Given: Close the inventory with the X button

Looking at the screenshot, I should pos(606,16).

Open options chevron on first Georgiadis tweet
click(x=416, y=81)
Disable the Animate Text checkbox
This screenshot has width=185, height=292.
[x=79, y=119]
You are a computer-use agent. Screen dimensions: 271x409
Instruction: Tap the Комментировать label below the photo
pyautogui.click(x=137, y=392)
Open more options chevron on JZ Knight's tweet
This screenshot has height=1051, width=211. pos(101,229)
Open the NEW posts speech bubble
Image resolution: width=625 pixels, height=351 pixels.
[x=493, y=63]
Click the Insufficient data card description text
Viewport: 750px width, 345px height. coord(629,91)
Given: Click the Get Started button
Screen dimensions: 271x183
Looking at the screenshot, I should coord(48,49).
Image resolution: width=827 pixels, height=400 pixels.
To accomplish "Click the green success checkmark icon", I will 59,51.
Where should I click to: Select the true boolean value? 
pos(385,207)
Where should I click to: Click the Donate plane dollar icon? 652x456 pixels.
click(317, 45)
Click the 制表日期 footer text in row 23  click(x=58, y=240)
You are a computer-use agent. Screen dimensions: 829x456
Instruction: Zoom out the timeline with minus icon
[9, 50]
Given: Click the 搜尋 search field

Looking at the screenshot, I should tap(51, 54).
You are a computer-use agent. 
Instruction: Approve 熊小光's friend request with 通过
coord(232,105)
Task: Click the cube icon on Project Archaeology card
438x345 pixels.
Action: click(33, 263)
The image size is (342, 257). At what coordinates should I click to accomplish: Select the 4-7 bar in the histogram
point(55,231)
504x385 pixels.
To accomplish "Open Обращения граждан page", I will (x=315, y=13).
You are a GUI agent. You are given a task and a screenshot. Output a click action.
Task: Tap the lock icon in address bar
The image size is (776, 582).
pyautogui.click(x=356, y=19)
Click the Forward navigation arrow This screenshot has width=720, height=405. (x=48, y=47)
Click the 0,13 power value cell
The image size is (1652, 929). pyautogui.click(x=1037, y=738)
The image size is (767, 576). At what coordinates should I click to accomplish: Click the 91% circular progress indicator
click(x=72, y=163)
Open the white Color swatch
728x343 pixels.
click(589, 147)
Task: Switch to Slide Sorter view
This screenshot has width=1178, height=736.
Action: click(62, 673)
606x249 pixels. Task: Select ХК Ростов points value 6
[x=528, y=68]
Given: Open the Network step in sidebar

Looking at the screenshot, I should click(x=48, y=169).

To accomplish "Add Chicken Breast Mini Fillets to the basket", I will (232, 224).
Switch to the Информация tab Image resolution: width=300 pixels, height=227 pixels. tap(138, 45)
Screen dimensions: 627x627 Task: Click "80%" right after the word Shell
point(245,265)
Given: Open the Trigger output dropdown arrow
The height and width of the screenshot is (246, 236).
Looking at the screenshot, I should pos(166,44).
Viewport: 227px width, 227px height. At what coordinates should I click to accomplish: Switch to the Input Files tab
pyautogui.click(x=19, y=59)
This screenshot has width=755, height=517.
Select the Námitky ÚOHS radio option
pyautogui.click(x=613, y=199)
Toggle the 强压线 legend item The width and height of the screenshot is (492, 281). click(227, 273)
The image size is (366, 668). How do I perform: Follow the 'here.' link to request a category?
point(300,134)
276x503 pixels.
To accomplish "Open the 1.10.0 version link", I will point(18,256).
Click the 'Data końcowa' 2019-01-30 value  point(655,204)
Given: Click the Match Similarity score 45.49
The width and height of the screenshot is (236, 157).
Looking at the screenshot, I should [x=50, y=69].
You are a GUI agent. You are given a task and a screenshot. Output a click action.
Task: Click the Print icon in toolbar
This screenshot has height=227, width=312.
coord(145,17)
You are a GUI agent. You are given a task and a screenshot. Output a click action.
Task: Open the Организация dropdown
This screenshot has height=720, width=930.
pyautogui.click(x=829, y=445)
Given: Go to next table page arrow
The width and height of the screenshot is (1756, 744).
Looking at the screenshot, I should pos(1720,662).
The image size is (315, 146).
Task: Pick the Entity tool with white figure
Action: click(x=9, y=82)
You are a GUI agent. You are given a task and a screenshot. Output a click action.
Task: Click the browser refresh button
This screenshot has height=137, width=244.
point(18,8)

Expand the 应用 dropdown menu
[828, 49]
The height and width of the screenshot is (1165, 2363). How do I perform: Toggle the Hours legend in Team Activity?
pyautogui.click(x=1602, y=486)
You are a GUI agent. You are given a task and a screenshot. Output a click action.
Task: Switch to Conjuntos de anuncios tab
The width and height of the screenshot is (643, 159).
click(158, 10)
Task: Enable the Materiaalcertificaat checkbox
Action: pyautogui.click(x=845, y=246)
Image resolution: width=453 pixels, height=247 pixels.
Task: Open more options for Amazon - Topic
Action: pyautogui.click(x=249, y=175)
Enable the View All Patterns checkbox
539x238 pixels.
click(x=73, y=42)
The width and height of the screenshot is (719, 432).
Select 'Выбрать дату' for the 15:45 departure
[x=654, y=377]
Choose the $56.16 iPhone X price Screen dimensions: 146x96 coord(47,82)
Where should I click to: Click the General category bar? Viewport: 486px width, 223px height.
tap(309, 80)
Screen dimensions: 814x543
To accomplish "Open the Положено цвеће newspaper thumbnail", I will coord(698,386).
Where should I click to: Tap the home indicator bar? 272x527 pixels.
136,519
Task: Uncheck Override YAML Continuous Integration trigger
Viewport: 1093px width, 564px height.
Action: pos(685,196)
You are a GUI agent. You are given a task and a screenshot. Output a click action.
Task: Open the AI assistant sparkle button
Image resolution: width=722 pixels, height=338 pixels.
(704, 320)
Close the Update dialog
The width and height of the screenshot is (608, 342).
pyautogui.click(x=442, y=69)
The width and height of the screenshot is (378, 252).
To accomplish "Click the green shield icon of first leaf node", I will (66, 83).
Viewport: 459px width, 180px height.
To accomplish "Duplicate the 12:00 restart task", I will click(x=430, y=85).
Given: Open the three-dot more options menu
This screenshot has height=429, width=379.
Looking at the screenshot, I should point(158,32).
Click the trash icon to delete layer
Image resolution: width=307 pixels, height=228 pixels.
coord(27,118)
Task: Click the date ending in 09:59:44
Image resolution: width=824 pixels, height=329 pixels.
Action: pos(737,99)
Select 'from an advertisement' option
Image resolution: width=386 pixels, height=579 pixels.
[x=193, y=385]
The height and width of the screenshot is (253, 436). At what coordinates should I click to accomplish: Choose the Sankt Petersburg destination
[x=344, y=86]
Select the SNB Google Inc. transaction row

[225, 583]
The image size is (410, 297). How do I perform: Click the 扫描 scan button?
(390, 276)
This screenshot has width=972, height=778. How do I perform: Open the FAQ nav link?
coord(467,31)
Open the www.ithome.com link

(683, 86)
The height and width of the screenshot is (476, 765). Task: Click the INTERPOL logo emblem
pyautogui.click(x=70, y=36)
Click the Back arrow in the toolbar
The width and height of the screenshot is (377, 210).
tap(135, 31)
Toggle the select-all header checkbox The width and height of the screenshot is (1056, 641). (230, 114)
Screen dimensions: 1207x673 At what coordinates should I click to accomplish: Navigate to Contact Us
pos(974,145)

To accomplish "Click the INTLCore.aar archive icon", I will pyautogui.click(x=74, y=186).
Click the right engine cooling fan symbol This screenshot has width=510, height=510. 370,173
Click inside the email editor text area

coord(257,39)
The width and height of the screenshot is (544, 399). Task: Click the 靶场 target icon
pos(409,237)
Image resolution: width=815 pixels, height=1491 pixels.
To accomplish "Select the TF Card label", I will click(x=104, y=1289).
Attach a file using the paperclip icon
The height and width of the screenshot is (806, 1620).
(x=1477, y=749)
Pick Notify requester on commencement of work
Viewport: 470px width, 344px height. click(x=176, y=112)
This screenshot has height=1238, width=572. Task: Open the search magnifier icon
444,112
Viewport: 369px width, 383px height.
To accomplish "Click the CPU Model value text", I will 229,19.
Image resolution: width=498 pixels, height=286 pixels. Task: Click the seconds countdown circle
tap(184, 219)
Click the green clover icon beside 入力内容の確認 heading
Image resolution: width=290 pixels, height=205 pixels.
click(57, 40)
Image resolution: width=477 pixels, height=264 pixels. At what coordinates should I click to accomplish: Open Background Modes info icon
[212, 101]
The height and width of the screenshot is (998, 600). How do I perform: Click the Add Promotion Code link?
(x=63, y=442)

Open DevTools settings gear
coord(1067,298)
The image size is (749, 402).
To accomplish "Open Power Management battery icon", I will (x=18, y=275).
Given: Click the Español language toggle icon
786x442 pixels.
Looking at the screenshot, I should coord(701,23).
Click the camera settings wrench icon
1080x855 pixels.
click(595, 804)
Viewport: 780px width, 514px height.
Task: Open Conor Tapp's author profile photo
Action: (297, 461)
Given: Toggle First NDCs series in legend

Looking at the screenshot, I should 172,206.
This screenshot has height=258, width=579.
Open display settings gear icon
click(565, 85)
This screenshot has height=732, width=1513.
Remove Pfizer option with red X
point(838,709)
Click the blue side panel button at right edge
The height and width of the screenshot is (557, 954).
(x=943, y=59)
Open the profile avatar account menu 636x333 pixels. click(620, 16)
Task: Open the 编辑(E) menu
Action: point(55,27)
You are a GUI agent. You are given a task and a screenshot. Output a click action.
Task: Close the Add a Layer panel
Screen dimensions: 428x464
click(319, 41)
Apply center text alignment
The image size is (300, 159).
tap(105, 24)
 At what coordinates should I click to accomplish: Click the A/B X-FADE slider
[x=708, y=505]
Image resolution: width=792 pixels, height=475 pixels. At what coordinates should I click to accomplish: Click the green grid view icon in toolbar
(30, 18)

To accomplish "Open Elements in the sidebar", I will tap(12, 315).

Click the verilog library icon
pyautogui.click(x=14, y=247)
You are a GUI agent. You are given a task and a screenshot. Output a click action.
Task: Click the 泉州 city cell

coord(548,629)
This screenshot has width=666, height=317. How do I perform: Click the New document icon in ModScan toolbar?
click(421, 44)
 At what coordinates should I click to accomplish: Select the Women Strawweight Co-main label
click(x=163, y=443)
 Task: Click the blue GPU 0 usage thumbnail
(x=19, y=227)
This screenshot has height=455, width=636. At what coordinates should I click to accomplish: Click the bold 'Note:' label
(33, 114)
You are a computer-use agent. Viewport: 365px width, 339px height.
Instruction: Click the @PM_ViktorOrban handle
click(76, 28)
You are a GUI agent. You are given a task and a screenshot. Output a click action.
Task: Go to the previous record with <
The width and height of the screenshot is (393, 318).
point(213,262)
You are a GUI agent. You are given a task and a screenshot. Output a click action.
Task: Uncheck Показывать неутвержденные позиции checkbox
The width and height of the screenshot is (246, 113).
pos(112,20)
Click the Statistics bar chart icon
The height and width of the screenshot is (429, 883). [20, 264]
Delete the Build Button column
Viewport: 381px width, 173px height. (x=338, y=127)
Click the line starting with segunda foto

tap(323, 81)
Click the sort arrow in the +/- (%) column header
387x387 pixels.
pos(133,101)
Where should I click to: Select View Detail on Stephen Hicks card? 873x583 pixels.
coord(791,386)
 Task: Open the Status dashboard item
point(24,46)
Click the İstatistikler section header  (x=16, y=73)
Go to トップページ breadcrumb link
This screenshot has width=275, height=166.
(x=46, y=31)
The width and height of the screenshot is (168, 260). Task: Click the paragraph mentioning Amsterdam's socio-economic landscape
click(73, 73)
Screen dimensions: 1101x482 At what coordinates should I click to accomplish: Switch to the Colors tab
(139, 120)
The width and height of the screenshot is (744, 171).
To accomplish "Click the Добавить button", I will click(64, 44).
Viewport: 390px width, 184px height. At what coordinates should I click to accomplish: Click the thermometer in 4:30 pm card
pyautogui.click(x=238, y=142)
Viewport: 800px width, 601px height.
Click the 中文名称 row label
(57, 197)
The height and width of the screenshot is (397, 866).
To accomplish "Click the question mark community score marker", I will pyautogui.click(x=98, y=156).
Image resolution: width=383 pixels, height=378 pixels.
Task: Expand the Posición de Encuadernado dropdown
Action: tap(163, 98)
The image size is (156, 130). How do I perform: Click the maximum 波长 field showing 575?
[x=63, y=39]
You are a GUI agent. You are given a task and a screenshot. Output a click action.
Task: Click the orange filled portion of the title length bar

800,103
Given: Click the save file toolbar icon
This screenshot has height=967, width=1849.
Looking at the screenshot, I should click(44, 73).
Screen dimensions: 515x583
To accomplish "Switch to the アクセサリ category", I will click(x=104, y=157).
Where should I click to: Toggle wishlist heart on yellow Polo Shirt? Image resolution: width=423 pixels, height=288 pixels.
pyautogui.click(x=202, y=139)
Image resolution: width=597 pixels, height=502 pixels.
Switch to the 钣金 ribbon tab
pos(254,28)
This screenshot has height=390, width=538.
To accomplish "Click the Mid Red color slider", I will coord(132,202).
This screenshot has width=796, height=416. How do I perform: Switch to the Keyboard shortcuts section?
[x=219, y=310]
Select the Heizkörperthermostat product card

★ ★ ★ ★ ★

▶ **INSTRUCTIONS TO FOLLOW**: Report each line in the preceding entries that holds the string "computer".

▶ **YOUR SOLUTION**:
You are a computer-use agent. Screen dimensions: 271x409
You are a computer-use agent. Screen dimensions: 829x456
You are a computer-use agent. 
You are a computer-use agent. Viewport: 365px width, 339px height.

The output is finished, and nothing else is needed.